Requirement: Could you set down exactly the lines in the records below between the line holding "The width and height of the screenshot is (589, 361)." and the line holding "Image resolution: width=600", inclusive?

[Dataset entries]
----

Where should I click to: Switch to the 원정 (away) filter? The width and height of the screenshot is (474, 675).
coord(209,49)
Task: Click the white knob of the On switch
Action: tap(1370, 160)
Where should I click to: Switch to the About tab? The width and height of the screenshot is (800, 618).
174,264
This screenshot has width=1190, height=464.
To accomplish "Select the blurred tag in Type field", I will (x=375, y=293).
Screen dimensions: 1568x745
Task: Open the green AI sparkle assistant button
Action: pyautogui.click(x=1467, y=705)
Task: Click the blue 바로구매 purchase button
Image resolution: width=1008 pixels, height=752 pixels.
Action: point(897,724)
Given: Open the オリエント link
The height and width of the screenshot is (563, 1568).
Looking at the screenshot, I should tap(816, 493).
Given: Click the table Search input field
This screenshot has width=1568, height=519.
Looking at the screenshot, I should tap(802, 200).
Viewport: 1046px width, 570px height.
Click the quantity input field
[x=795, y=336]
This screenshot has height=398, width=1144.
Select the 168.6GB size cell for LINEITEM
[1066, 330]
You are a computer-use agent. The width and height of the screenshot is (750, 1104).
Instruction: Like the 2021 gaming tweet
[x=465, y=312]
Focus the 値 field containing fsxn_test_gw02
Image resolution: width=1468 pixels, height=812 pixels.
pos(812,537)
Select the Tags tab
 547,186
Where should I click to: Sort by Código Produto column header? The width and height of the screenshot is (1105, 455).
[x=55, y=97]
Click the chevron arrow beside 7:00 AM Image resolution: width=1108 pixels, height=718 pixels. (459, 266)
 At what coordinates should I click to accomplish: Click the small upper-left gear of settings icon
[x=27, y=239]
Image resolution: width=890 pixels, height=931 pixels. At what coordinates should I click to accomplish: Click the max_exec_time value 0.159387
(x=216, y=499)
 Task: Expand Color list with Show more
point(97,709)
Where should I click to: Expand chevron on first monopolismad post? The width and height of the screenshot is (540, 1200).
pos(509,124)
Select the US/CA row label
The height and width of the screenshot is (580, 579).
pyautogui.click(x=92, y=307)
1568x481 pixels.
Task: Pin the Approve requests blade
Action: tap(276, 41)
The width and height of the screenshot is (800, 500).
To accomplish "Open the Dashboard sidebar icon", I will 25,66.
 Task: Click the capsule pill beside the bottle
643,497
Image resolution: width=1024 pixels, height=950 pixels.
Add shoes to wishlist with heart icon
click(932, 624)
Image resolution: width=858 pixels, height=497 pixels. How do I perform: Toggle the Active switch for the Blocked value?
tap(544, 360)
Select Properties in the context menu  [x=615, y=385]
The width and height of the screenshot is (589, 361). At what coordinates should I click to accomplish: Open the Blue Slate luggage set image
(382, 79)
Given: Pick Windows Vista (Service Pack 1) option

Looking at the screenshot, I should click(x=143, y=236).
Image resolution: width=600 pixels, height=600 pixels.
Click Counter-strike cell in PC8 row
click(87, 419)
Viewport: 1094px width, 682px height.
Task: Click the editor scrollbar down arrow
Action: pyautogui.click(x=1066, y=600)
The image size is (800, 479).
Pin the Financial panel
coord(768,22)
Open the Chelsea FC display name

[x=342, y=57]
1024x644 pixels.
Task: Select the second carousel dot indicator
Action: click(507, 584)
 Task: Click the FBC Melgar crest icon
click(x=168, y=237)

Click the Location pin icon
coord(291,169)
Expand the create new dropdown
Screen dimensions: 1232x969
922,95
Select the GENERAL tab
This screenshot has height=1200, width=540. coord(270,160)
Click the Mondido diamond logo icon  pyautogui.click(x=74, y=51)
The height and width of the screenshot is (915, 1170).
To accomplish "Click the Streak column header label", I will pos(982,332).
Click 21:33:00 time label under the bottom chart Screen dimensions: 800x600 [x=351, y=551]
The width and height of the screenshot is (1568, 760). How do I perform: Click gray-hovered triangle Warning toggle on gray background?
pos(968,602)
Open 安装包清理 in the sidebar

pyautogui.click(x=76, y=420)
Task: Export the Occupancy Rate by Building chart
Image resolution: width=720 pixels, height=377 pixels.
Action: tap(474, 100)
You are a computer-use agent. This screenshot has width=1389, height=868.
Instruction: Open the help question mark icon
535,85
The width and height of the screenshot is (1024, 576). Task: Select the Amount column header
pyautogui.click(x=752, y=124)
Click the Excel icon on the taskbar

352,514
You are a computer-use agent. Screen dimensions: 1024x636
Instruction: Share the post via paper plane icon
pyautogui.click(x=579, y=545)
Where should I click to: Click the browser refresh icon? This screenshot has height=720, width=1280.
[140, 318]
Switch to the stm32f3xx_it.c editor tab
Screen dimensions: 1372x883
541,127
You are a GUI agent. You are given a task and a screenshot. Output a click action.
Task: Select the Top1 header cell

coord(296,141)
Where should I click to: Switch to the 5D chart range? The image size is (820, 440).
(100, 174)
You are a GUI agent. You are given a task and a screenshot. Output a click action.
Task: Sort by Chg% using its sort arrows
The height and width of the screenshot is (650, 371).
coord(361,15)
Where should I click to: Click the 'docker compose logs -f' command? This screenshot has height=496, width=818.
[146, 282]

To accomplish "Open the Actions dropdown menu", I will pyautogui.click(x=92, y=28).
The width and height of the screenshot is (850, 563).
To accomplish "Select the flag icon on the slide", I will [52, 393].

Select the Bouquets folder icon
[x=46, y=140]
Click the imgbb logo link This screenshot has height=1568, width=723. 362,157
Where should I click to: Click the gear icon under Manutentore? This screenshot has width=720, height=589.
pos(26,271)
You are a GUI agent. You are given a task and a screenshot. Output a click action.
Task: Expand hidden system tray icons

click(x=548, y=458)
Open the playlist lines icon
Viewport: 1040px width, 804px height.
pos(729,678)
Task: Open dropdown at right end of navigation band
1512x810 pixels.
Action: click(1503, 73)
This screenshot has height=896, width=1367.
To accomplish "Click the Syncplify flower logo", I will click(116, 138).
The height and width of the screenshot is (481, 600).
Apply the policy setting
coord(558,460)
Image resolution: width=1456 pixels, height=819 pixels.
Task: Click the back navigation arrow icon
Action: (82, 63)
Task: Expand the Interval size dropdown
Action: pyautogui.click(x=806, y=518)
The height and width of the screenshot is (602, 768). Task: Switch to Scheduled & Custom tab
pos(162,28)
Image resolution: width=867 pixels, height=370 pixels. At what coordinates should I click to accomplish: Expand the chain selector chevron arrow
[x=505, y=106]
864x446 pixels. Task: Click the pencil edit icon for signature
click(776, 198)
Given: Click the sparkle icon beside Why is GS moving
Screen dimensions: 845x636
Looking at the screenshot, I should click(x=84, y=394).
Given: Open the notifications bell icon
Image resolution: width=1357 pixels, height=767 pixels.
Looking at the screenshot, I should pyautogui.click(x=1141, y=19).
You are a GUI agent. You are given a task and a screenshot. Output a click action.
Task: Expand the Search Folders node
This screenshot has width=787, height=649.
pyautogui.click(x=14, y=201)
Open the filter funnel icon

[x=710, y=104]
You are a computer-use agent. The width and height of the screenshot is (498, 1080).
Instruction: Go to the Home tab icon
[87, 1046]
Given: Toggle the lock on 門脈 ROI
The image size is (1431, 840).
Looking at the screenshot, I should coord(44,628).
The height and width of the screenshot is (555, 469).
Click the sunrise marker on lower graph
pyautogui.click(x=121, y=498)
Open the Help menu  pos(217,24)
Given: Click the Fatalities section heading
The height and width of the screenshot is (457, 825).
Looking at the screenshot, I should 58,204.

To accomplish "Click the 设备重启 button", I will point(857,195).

----

Result of this task:
The width and height of the screenshot is (589, 361). At what coordinates should I click to accomplish: Open the Blue Slate luggage set image
(382, 79)
Given: Pick Windows Vista (Service Pack 1) option

Looking at the screenshot, I should click(x=143, y=236).
Image resolution: width=600 pixels, height=600 pixels.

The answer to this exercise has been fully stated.